• [ARTICLE]:
———
The book before me today is not a collection of poems per se. It is rather a book of poetry, because it is just a one-poem in a long chain of lines. It was published in 2016 by Topseal Communications. It is titled: “Scented Offal,” written by Sam Omatseye.
Omatseye is a multiple award-winning columnist and one of Nigeria’s leading journalists. He is an Honorary Fellow of the Nigerian Academy of Letters. He has written novels: The Crocodile Girl, My Name is Okoro, and Juju Eyes: volumes of poetry, namely Mandela’s Bones and Other Poems, Dear Baby Ramatu, and Lion Wind and Other Poems. Omatseye is the Chairman, Editorial Board of The Nation Newspaper.
Scented Offal is Sam Omatseye’s fourth book of poetry. Like I stated earlier, it is a one-poem work which is essentially a verse of history — or history in verse. It is a grand wedlock between history and literature, brokered with the powerful pen of a willing wordsmith. The poet himself stated that the work is his “own way of coming to terms with the many-sided grind of Nigerian history, especially since the nineteenth century”. Thus the work is the poet’s perception of the nation’s trajectory, as it is intermittently punctuated by fights and tribal discord.
———
• [REQUIRED TASK A]:
Please render the listing below as a JSON list of strings, one string per line, beginning at its first line and stopping after the line that contains "pyautogui.click(x=222, y=69)". Leave out blank lines.
———
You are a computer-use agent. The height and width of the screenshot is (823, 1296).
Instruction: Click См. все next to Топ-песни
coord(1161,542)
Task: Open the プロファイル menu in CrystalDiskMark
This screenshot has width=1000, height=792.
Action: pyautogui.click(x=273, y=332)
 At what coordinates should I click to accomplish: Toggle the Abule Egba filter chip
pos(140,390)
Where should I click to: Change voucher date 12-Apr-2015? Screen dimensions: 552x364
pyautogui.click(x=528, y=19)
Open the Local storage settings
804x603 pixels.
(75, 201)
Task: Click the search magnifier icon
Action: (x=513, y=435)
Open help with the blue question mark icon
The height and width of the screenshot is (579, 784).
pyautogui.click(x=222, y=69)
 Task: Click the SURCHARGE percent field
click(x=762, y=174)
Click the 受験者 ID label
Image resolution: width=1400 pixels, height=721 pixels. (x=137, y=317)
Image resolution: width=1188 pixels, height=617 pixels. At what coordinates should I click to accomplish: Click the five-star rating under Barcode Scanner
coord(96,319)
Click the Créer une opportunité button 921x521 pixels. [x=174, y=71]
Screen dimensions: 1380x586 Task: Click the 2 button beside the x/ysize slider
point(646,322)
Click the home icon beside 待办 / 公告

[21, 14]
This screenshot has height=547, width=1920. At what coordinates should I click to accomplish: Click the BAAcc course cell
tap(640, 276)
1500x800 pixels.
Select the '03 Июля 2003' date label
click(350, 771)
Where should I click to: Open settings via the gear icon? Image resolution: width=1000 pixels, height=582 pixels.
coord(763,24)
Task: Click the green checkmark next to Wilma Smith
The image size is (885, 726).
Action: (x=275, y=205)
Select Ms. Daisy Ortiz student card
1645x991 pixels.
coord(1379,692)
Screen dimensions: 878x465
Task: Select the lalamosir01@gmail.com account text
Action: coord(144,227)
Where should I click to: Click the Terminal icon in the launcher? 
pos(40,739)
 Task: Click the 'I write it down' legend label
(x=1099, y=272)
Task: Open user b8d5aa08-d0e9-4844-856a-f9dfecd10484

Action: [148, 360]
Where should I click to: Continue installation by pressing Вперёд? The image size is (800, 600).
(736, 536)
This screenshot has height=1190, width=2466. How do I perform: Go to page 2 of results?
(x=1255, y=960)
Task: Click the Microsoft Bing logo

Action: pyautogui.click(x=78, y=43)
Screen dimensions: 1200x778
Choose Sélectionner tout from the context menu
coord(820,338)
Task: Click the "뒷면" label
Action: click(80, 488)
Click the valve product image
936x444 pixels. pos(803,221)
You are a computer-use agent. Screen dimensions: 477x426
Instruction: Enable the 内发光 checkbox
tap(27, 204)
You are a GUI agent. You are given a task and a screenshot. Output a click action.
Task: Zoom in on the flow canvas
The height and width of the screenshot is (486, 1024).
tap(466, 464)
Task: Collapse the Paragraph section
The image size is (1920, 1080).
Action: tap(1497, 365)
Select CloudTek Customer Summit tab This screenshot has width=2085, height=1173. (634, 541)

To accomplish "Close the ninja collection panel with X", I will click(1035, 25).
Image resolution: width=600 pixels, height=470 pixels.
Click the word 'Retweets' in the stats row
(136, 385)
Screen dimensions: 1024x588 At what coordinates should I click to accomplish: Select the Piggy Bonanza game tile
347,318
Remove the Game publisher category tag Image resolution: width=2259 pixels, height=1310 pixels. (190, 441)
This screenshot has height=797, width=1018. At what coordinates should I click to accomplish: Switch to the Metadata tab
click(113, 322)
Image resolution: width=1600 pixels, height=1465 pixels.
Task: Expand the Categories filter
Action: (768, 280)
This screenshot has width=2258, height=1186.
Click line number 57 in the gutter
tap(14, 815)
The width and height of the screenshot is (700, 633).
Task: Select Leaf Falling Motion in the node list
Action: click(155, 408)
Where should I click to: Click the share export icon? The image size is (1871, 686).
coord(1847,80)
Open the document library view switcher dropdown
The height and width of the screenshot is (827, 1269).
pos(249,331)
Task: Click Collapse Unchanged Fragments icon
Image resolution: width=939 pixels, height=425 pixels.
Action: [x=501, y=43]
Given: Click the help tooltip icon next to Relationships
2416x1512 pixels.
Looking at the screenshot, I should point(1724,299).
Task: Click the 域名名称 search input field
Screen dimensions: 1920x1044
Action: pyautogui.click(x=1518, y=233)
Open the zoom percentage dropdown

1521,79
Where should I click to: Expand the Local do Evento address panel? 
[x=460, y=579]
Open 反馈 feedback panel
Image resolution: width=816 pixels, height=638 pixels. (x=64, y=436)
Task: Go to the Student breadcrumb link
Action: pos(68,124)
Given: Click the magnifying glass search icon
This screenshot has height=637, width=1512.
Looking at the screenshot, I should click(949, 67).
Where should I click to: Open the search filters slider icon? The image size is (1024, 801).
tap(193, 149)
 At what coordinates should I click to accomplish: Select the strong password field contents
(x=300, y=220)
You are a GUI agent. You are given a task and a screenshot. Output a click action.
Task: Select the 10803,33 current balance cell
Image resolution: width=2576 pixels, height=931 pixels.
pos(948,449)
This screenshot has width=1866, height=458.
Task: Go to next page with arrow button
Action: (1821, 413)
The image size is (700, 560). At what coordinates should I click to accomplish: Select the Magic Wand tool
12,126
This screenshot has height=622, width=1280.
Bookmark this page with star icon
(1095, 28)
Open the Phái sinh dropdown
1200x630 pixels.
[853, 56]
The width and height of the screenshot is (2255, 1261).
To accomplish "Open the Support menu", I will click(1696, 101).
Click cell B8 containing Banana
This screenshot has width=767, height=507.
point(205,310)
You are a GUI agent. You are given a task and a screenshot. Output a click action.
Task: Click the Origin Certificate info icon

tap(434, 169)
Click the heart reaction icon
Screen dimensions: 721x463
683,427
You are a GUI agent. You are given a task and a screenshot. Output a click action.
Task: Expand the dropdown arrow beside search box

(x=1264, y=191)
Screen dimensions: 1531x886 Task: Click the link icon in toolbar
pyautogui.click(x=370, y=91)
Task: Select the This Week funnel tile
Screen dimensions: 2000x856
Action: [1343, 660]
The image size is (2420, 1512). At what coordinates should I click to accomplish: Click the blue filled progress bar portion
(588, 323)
———
• [REQUIRED TASK B]:
Answer these questions from the review of Scented Offal:
(i) Who published Scented Offal, and in what year?
(ii) What position does Omatseye hold at The Nation Newspaper?
(iii) Which of Omatseye's books of poetry is Scented Offal, counting in order?

• [RESPONSE A]:
[
  "You are a computer-use agent. The height and width of the screenshot is (823, 1296).",
  "Instruction: Click См. все next to Топ-песни",
  "coord(1161,542)",
  "Task: Open the プロファイル menu in CrystalDiskMark",
  "This screenshot has width=1000, height=792.",
  "Action: pyautogui.click(x=273, y=332)",
  " At what coordinates should I click to accomplish: Toggle the Abule Egba filter chip",
  "pos(140,390)",
  "Where should I click to: Change voucher date 12-Apr-2015? Screen dimensions: 552x364",
  "pyautogui.click(x=528, y=19)",
  "Open the Local storage settings",
  "804x603 pixels.",
  "(75, 201)",
  "Task: Click the search magnifier icon",
  "Action: (x=513, y=435)",
  "Open help with the blue question mark icon",
  "The height and width of the screenshot is (579, 784).",
  "pyautogui.click(x=222, y=69)"
]

• [RESPONSE B]:
(i) Topseal Communications, in 2016.
(ii) Chairman, Editorial Board.
(iii) His fourth.